Ian hatte nicht damit gerechnet, so schnell wieder Besuch zu bekommen. Er lag in seinem Bett, als er das Klicken der sich öffnenden Türe hörte. Er stöhnte innerlich.
Bitte nicht noch eine Befragung, dachte er sich. Konnte er nicht für einen Moment seine Ruhe haben? Nur für ein paar Stunden?

Als Protest blieb er liegen und starrte weiter an die Decke, bis eine vertraute Stimme ertönte.

„Hey Ian."

Sofort saß der Argentinier kerzengeraden in seinem Bett. Mit Dave hatte er ehrlich gesagt nicht gerechnet. Sprachlos starrte Ian auf den jungen Arzt, der unter seinem Blick nervös auf dem Rollstuhl hin und her rutschte.

„Können wir kurz reden?", sprach der Braunhaarige zögerlich. Seine Finger zuckten an den Rädern seines Gefährtes, doch er machte keine Anstalten sich von der Türe wegzubewegen.

Statt ihm zu antworten, machte Ian auf seinem Bett Platz und bot seinem Gast mit einer Geste an sich zu setzten.
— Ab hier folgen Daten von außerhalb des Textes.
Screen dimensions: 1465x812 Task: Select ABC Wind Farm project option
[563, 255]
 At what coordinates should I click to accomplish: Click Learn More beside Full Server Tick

Mit kräftigen Zügen schob sich Dave zu ihm hinüber. Wenige Meter vor dem Bett erhob er sich etwas schwankend aus dem Rollstuhl, bevor er sich konzentriert auf das harte Bett von Ians vorübergehenden Bleibe hievte. Die Matratze bewegte sich kaum unter seinen Händen und war stattdessen starr wie ein Brett. Wie Ian darauf schlafen konnte, war für Dave fraglich. Selbst der Boden machte bequemere Eindrücke.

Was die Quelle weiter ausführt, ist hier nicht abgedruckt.